Some contention is made that paragraph 5338 provides only for a forfeiture of the water rights and not the reservoir rights, but the reservoir rights are dependent upon the water rights, and the forfeiture *Page 307 of the latter incidentally works a forfeiture of the former.

The other error which we deem to exist in the former opinion of this court is that portion of the decision which holds that as a matter of law the effect of the judgment in the Gila BendReservoir Irrigation Co. v. Gila Water Co. case, supra, was to establish such right to build the dam on the date of the rendition of the decision. It appears from a reading of this case that at some time prior to the year 1893 the Gila Bend Reservoir Irrigation Company had an interest in the property involved and brought suit against the Peoria Canal Company and the Arizona Construction Company, asking for the appointment of a receiver. A receiver was appointed and issued receiver's certificates. Subsequently one Linn brought a suit against the Gila Bend Reservoir Irrigation Company and others, asking that its assets be marshaled and the property sold. The receiver was directed by the court to sell and did sell the property to a predecessor in interest of the Gila Water Company. The only apparent issue tried in that suit was the validity of the sale. The view formerly taken was that, being a suit to quiet title wherein the immediate source of the title of both plaintiff and the defendant was the government and the plaintiff in this case had no interest in the land at the time of the filing of the suit nor at the time of the rendition of the decision, the judgment closed the question of the title. This view is entirely wrong, for the reason that the elementary rule of law applicable to such a judgment as this is that it is res adjudicata only on questions actually litigated, or which could have been litigated. The issue involved in the suit at bar is that of forfeiture. This question not only was not litigated, but could not have been litigated in the case of theGila Bend Reservoir *Page 308 Irrigation Co. v. Gila Water Co., above mentioned. If either plaintiff or defendant in that case had raised such an issue, he would have defeated his own contention. They must both necessarily have stood upon the proposition that there was no forfeiture. To hold that appellee cannot now raise the question of forfeiture prior to March 15, 1909, would be to deprive appellee of his day in court on that question, which of course cannot be done.

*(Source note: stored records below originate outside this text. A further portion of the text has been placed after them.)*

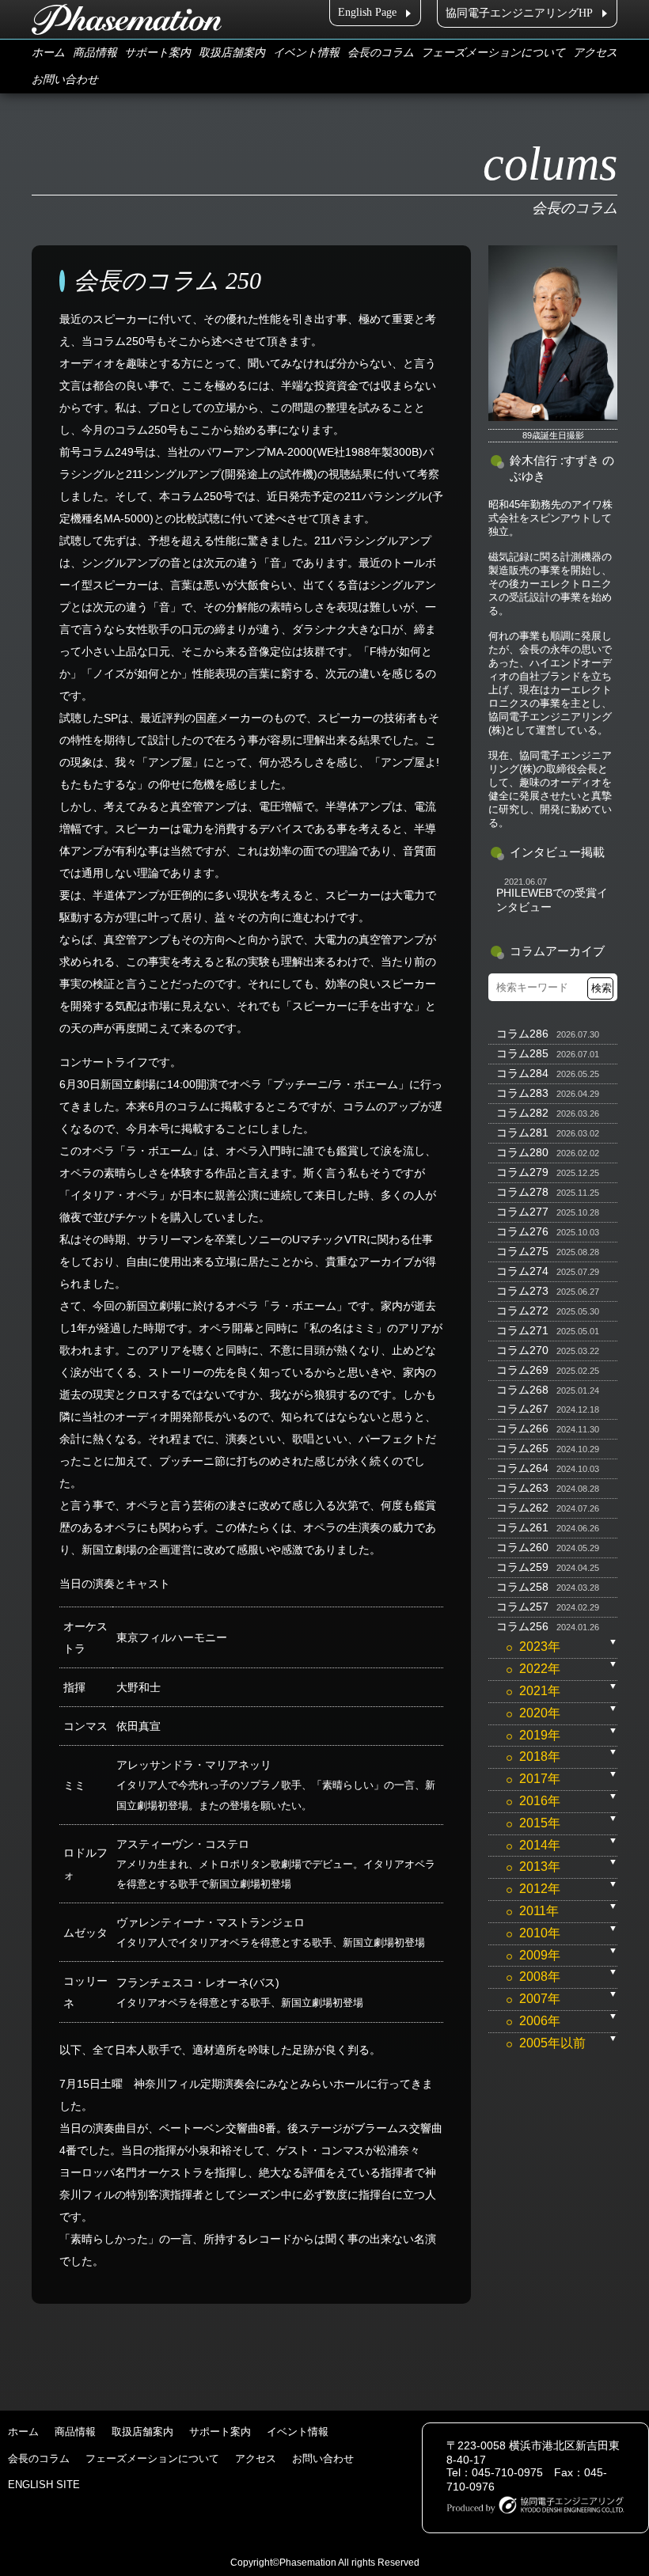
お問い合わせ (65, 79)
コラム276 (522, 1231)
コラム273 (522, 1290)
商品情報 (95, 53)
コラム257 (522, 1606)
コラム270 (522, 1350)
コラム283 (522, 1093)
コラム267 (522, 1408)
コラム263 (522, 1487)
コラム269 (522, 1370)
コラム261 (522, 1527)
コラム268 (522, 1389)
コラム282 (522, 1112)
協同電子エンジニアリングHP (519, 13)
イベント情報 (306, 53)
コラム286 (522, 1033)
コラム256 (522, 1626)
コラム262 (522, 1507)
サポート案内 (157, 53)
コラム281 (522, 1132)
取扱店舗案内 (232, 53)
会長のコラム (380, 53)
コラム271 (522, 1330)
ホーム (48, 53)
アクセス (595, 53)
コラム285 (522, 1053)
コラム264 (522, 1468)
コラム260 (522, 1547)
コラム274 (522, 1271)
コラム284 (522, 1073)
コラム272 (522, 1310)
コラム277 (522, 1211)
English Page (367, 12)
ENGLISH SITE (44, 2485)
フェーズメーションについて (493, 53)
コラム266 (522, 1428)
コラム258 (522, 1586)
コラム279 (522, 1172)
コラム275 (522, 1251)
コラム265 (522, 1448)
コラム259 (522, 1567)
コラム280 (522, 1152)
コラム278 (522, 1192)
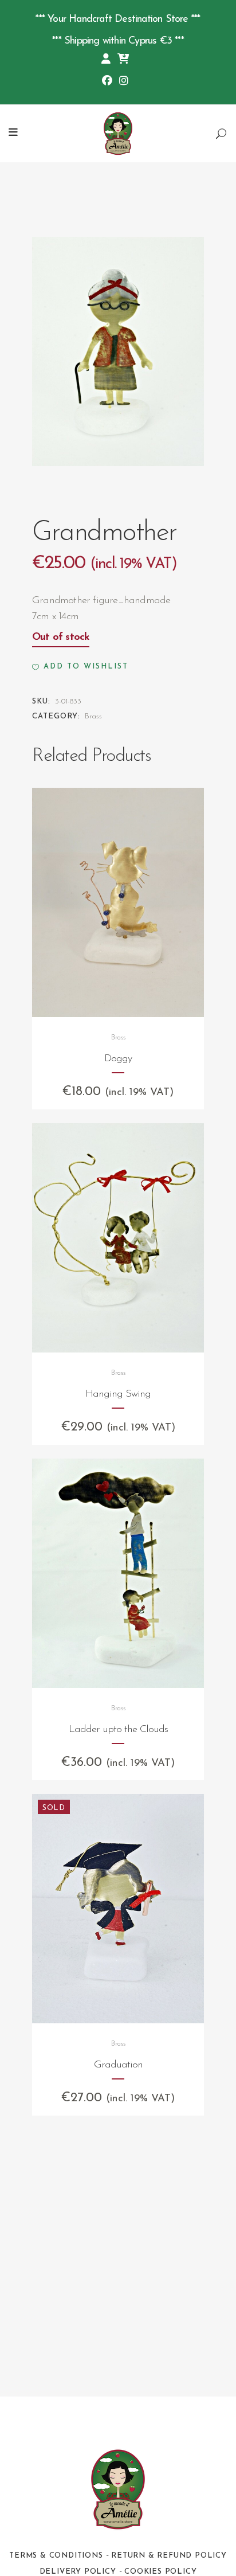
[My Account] (106, 60)
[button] (80, 666)
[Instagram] (123, 82)
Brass (93, 716)
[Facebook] (107, 82)
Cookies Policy (160, 2571)
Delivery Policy (78, 2571)
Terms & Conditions (56, 2555)
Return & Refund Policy (169, 2555)
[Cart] (123, 60)
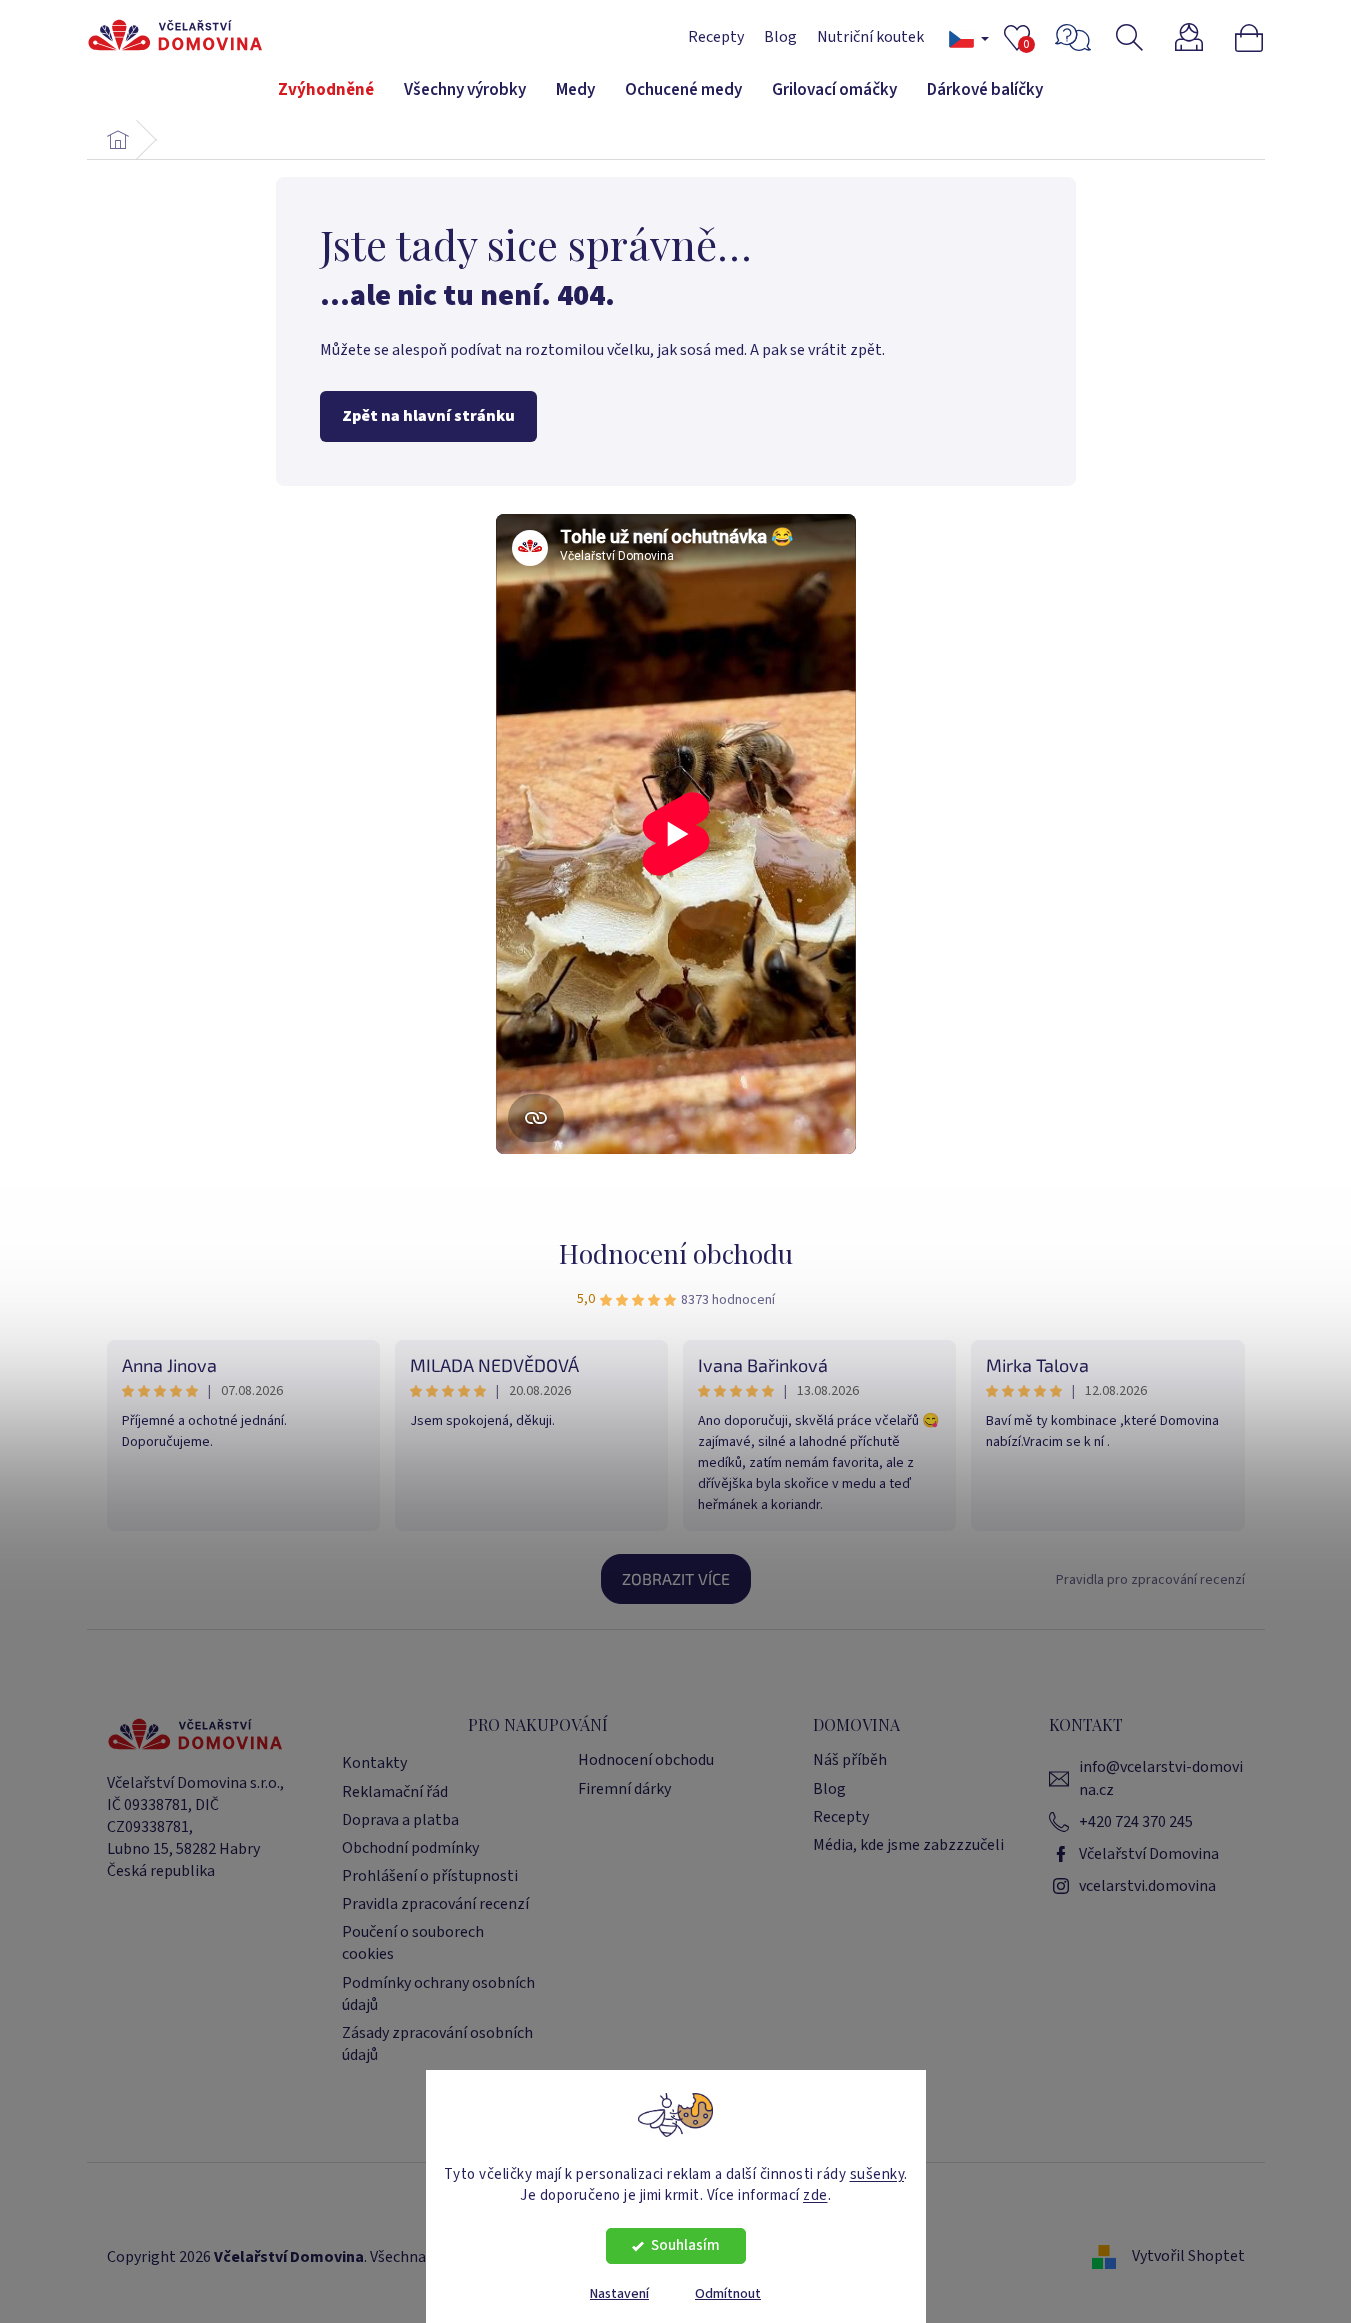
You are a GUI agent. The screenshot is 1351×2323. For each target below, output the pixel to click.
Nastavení (619, 2294)
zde (815, 2194)
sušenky (877, 2173)
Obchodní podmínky (410, 1848)
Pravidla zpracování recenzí (435, 1904)
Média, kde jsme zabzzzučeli (908, 1845)
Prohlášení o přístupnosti (430, 1876)
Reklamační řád (395, 1792)
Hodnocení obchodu (676, 1253)
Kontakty (374, 1763)
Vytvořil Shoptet (1188, 2256)
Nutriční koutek (870, 37)
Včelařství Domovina (1149, 1854)
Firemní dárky (624, 1789)
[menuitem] (326, 90)
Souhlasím (685, 2245)
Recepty (716, 37)
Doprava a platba (400, 1820)
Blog (780, 37)
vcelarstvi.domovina (1147, 1886)
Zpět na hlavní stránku (428, 416)
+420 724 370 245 (1136, 1822)
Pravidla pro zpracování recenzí (1150, 1580)
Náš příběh (850, 1760)
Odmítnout (728, 2294)
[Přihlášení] (1201, 37)
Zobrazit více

When the original dam was built, it became the duty of appellant from that time on to use due diligence in maintaining the same. The judgment in the Gila Bend Reservoir IrrigationCo. v. Gila Water Co. case did not close the question of diligence, and the appellee should have the right at this time to question the same.

Counsel for appellee now makes a contention that the original notice of appropriation was defective, and that appellant never did appropriate any water. This question was not raised in the court below, and cannot be raised at this late hour.

The court formerly found, as an undisputed fact, that the first dam actually created a reservoir which flooded the identical land now claimed to be flooded. Counsel seem to disagree as to whether this fact was established. Of course it is essential that this fact exist in order for the appellant to have any of its right in the land. However, since the case is to be remanded for another trial, it is not necessary to further discuss this point.

It is therefore ordered that the former judgment of this court be vacated, and that, for the reasons stated herein and in the former opinion, the case be reversed and remanded for a new trial.